やたら恩着せがましいのは苛つくけれども、今回の爺さんの活躍には文句なんぞあろう筈がない。
そして拘束された不幸な男を床の端――宿代やらお詫びやらを諸々含んだ金貨数枚と一緒に縛られた宿屋の主人の横――に転がしたところで、テーブルに半ば腰掛けるように寄り掛かるラヴァルが口を開いた。
「して、これからどうする?籠城戦をするつもりであれば、騎士団が戦力を整えている間にこちらもできる限りの用意をさせて貰いたい。」
「そう、だね。うん、お願いできるかな?」
「良いだろう、クレス、まずは籠城するための壁の硬質化だ。手伝いたまえ。」
「は、はい!」
その言葉にベンが頷けば、ラヴァルは早速かつての生徒を呼んで壁際へと歩いていき、ベンは――そう促されたとはいえ――自ら戦う意思を示したことで腹を括ったか、すぐに他の仲間へも指示を出し始めた。
「ミヤとユイは、通りに面した、それぞれの窓の、横に隠れて、僕が合図をするまで、待機していて。あ、その前に、ミヤとクレス君は、顔を隠しておいた方が、いいと思う。ギルドの協力を、相手に知られたらいけない。」
「はい。」
「分かりました。クレス、何か持ってる?」
言われた二人はすぐに了承の意を示し、宿屋の正面へと走っていく。
「セラは……「命に代えてもお守り致しします。」うん、ありがとう。」
セラは何か言われる前に、決意漲る言葉を発し、それに微笑んだベンは次に俺とケイへ目を向けた。
「表に出て交戦するんだろ?任せろ。」
「いや、ちょっと、違うかな。」
両肩を軽く回しながらその視線に首肯してみせるも、そうじゃない、と首を横に振られた。
「戦わなくても、構わない。君とソフィア……いや、今はケイ、だったね。とにかく二人には、騎士団の包囲を、突破して欲しいんだ。」
「「突破?」」
ケイと異口同音に聞き返す。
籠城戦をするんじゃないのか?
「うん、考えが、あるんだ。」
「ベン王子!これが最後の警告です!今すぐに出てこなければ、我々は突入を開始します!例の大罪人二人を頼りにしているのでしょうが、ファーレンでの彼らの戦果は奇襲による物が大きい。この状況下では我々に勝てませんよ!」
先程から延々と大声を上げ続けている騎士の張りのある声は、未だ衰えることなく、扉の向こうからしっかりと聞こえてくる。

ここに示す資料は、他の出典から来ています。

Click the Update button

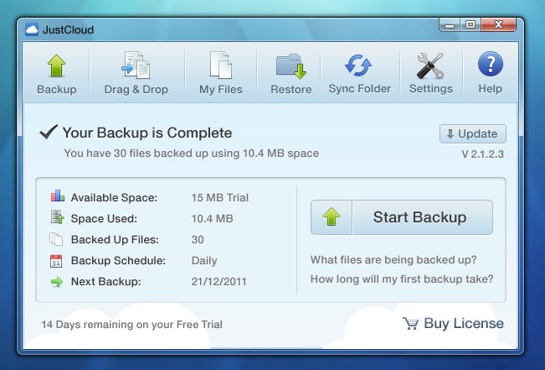click(473, 133)
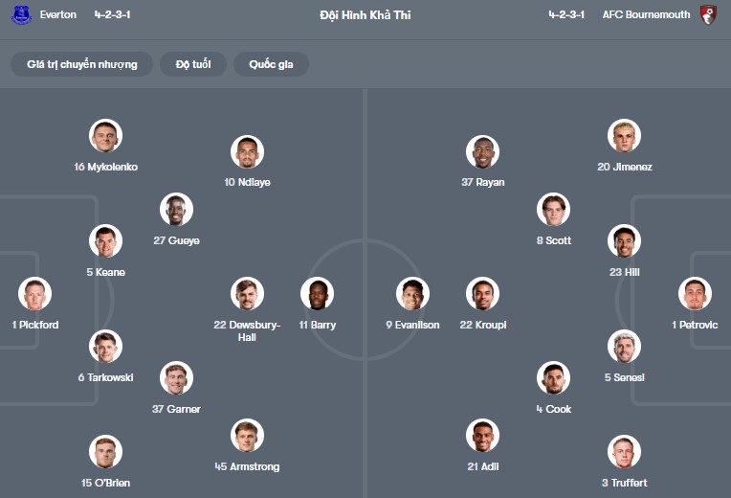Select the 22 Kroupi name label

pyautogui.click(x=482, y=325)
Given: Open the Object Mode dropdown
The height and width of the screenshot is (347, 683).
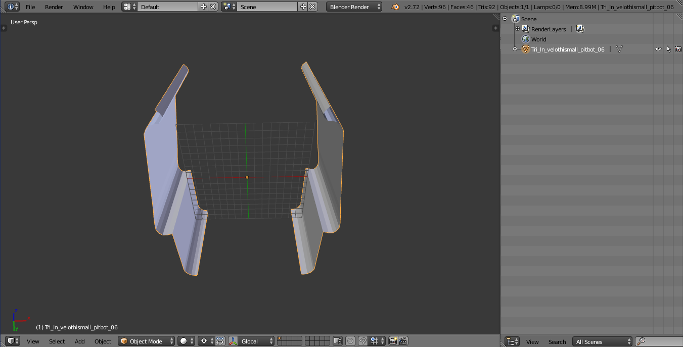Looking at the screenshot, I should pyautogui.click(x=147, y=341).
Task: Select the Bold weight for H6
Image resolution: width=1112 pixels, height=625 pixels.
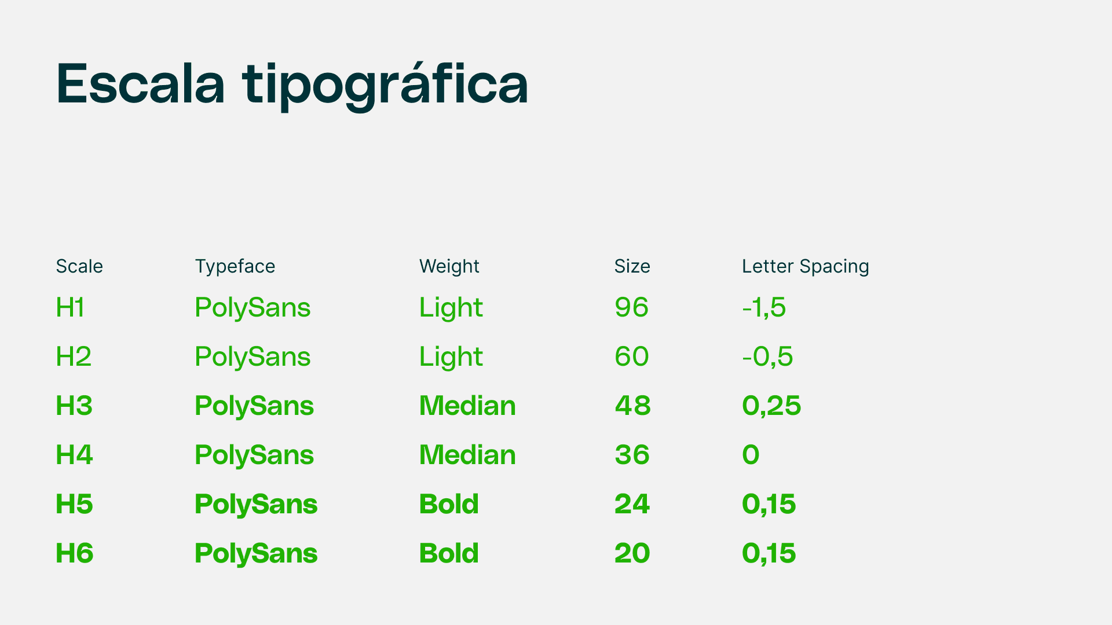Action: point(449,553)
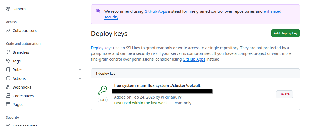Click the Actions play icon
The width and height of the screenshot is (310, 126).
pyautogui.click(x=8, y=78)
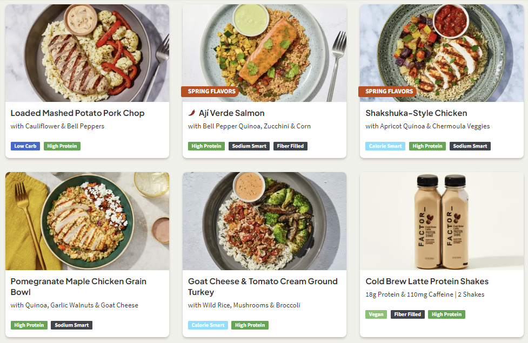Image resolution: width=528 pixels, height=343 pixels.
Task: Click the Goat Cheese & Tomato Cream title
Action: (263, 286)
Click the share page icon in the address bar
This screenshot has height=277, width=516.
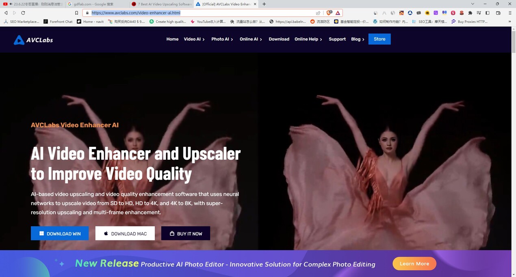coord(318,13)
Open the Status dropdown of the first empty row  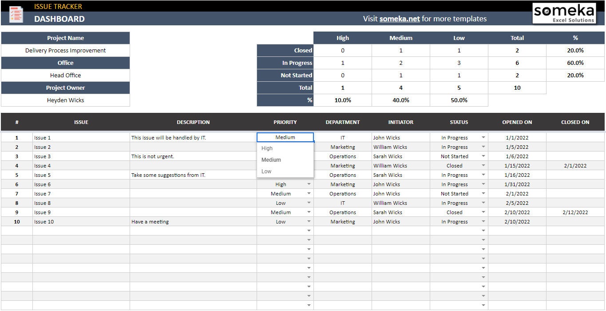[x=483, y=230]
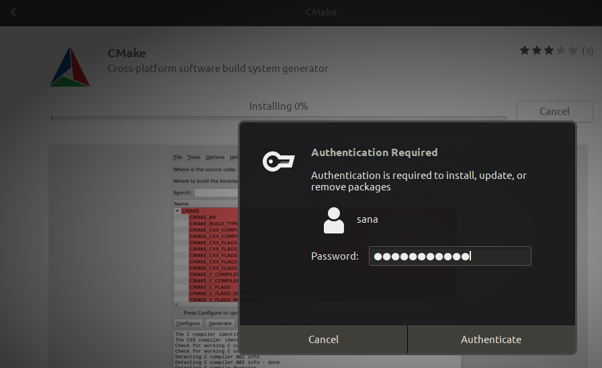
Task: Open the File menu in screenshot
Action: point(177,157)
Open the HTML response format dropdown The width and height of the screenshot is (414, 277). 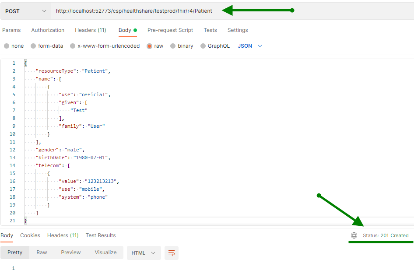pos(144,253)
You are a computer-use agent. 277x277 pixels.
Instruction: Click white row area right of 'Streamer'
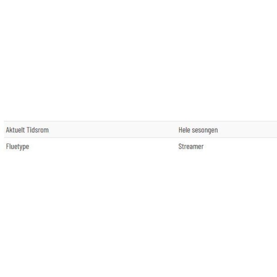coord(240,146)
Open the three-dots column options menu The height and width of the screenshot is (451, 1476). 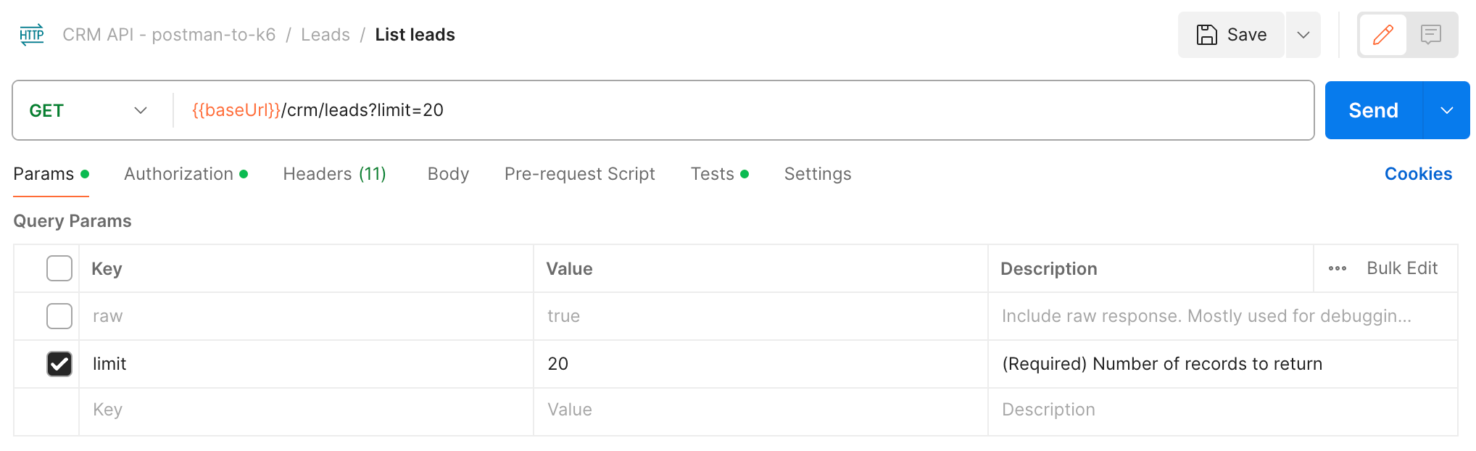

正直、よく声が枯れないなと感心してしまう。やっぱり普段から声出しとかやってるんだろうか?
「……ああ言ってるけれど、実際のところどうなのかしら?」
「くはは、ありゃ事実以外の何でもない。惚れ惚れするほど正しい評価だ。」
ヴリトラの死体なんていう、早々巡り合うことのない要素があってようやく、ぎゃふんと言わせられた訳だしな。
騎士団に面した窓の側から聞いてきたユイに、努めて明るく笑って返す。
「どうして嬉しそうなんですか……わっ!?」
「これからやることを考えたら、笑わないとやってられないだろ?」
そしてすぐ後ろからジトっとした目を向けてきたケイの、色素の薄い髪を雑に混ぜてやった。

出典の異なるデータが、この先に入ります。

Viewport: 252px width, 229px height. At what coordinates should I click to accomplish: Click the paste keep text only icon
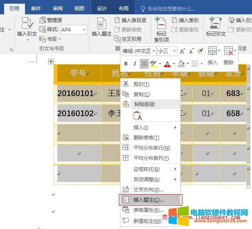click(137, 115)
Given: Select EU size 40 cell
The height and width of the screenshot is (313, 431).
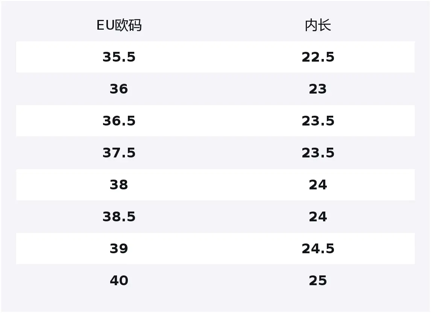Looking at the screenshot, I should point(119,281).
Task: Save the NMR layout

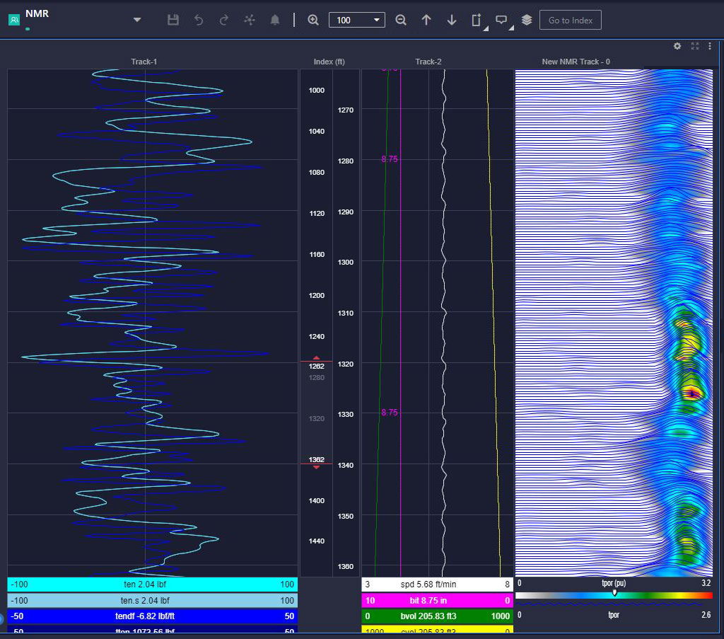Action: coord(173,20)
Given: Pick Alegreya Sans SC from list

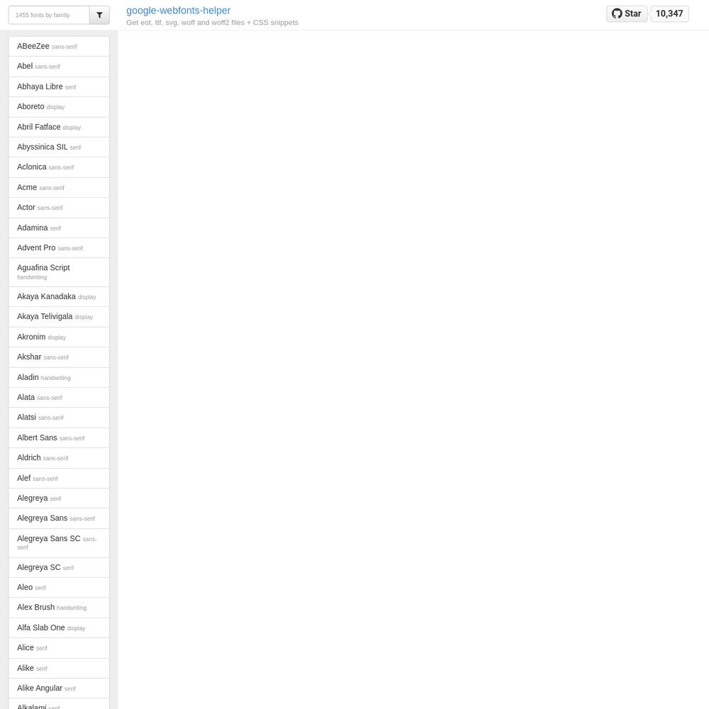Looking at the screenshot, I should [59, 543].
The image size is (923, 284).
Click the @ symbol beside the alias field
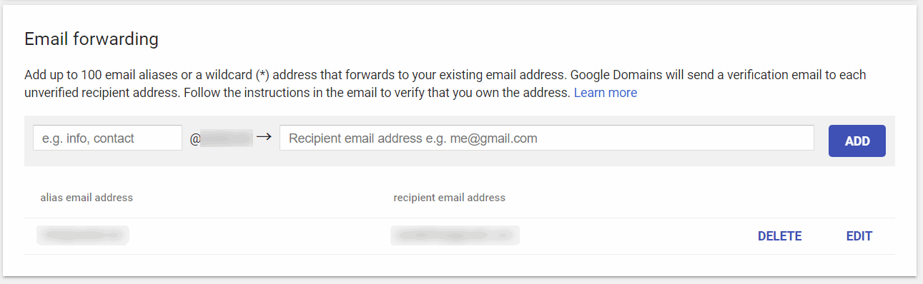[x=194, y=139]
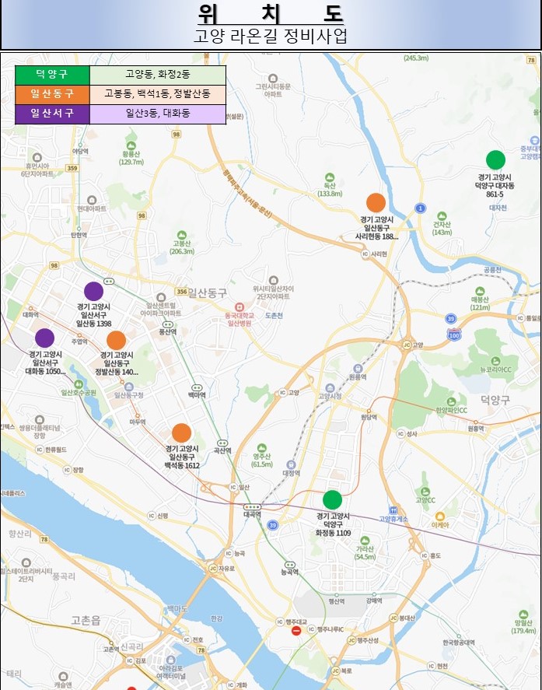
Task: Select the purple marker at 일산동 1398
Action: pyautogui.click(x=93, y=291)
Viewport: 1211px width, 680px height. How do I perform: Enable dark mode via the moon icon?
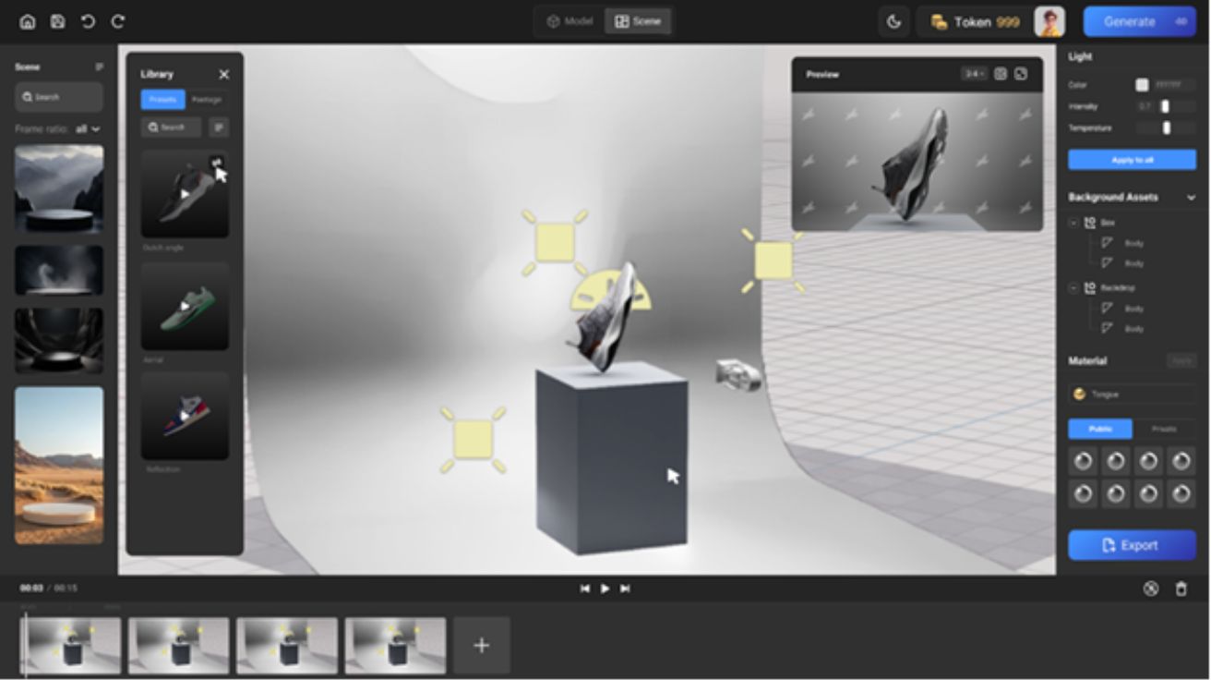(x=893, y=21)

ったく、緊張してやがるな?まぁ今回の作戦において、一番重要な役割を背負うんだし、仕方ないっちゃ仕方ないか。
「作戦の要は確かにお前だ。でも気負わなくたって良いんだぞ?時間稼ぎは任せておけ。なに、失敗して俺達が捕まったら、お前がまた助けに来てくれれば良いさ。」
「……あは。簡単に言いますけど、王城への侵入は大変なんですよ?」
「なら、お互い頑張らないとな。ベン、いいぞ。」
少しは元気の出てきたか、憎まれ口を叩いたケイに肩を竦めて見せ、扉に手を掛けたベンを向いて声を掛ける。
「それじゃあ、行こうか。」
それに頷き返し、彼は宿屋の扉を押し開けた。
「ああ、ベン王子、良かった。ようやく投降してくださ……。」
俺達へ呼び掛けていた声の主はベンの姿を見るなり安堵の表情を浮かべ、しかしそれもほんの一瞬のこと。すぐに顔を引き締めた。

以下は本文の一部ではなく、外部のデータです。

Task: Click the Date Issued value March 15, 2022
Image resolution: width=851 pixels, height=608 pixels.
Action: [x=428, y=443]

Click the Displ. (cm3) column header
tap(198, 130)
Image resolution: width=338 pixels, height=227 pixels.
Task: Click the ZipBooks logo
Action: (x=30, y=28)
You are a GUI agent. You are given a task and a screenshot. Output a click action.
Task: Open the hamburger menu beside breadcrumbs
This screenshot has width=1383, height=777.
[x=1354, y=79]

ベンが薙刀を片手に握っていることや、その後に付いて出てきたセラが帯剣していることは大した問題じゃない。この状況下では自衛の手段を捨てる方が難しいだろう。
ただ、その後に出てきた俺――愛用のロングコートに着替え直した黒ずくめの男はいけない。何せ経歴が経歴だ。
『経歴というより、犯罪歴が正しいのう。』
……そして何より、先程宿屋の中へ先鋒に送った騎士が、手足を縛られたままその男に引きずり出されて、ナイフをその首に突き付けられているのだ。
「こいつがどうなっても良いのか!」
ここ数日でなんだか言い慣れてきた文言を叫ぶ。
これで友好的に事が進むと思えるのは余程のアホか、これからの展開すらも交渉の一つだと考えられるようなとてつもない寛大さを兼ね備えた人間だろう。
そしてそんな人間は相手方にはいなかった。
騎士団員は揃って己の剣に手を掛け、しかし抜刀にまで至る者はいない。
「くはは、仲間想いで大変結構。そのまま道を開けろ!」
「やめろ!俺に構うな!必要な犠牲は払え!」
俺が叫んだ直後、器用にも口だけで猿ぐつわをずらした騎士が大声を上げた。
「黙ってろ。」
ナイフで騎士の首の薄皮を一枚破り、血を一筋流させる。しかし、彼はそんな脅しを鼻で笑い飛ばした。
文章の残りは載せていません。